This is the poem I got 'The Perfect Table' thing from. I like it:
A Glimpse of the Afterlife
by Chard deNiord
I’m smoking a cigarette and having a drink
with the only woman who’s right for me.
I’m telling her a joke that isn’t that funny
but we laugh anyway as if it were, and then it is.
Ideal forms are everywhere, the chairs
on which we sit, the windows to our left
and right, our risen bodies at the perfect table.
It’s my idea of heaven to be with her on earth,
breathing the air in a smoke-filled room,
drinking tonic laced with gin, listening to the king.
The conversation rises to a deeper level.
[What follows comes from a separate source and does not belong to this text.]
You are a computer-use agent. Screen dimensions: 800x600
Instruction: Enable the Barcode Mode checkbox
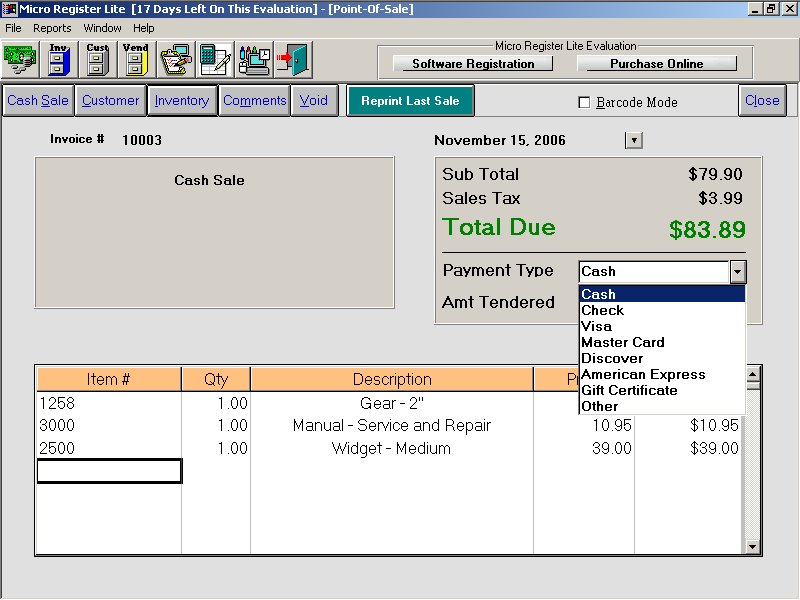tap(585, 102)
She disagrees with me on a matter of religion,
as if religion still mattered in the afterlife,
as if there were no greater joy than to converse
with the one you love about an idea that’s impossible
to prove. I am drawn to her in direct proportion
to the differences of our opinions, ecstatic
to find our bodies have survived in heaven.
There is also time as the darkness thickens.
I retrieve her shawl from the back of her chair
and cover her shoulders which have begun to shake
in the chill of heaven. I have passed from one plane
to the next without detecting the slightest change,
except I know my body lies somewhere beneath
the dirt I walk on now as we leave the bar.
I know the greatest mercy of all is to be with the one
you love beneath a sky on which it’s written:
You’ve died ten thousand times and you’ll die again.